▶ _TASK ITEM_
Check the lines of the listing below for the word "computer", and state only how many have it.

EXCERPTED DATA Start Marker

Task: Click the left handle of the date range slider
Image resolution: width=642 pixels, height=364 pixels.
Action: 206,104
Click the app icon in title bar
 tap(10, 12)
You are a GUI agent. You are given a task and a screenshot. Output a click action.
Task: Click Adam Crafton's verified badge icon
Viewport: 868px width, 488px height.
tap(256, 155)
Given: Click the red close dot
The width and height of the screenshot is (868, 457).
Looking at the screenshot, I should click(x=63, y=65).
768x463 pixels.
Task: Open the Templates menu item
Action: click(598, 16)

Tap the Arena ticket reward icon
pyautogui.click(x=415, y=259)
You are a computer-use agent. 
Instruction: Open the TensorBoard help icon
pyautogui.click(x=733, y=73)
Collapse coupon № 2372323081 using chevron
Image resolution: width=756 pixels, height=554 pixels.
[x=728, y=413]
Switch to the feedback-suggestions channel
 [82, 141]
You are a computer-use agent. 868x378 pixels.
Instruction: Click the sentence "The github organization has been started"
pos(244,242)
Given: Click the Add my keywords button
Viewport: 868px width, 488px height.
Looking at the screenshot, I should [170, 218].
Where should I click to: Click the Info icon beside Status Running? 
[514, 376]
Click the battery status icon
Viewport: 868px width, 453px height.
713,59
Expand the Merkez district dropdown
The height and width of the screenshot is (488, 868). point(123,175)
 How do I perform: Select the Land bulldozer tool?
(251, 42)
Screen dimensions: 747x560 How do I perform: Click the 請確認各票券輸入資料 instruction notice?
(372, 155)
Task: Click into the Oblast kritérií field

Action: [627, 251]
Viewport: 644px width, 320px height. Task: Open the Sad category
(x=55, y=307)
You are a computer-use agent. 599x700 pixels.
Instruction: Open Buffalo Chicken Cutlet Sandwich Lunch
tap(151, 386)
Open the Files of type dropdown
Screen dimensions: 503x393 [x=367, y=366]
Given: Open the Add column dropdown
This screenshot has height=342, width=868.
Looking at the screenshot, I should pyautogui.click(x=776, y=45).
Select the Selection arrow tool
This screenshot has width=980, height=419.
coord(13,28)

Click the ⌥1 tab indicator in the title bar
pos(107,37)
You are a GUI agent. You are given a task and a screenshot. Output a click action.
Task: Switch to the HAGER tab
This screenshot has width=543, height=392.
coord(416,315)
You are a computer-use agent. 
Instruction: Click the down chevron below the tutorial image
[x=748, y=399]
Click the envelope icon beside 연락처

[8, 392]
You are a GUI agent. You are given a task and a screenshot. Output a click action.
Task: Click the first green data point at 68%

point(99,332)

EXCERPTED DATA End Marker

▶ _TASK SOLUTION_
4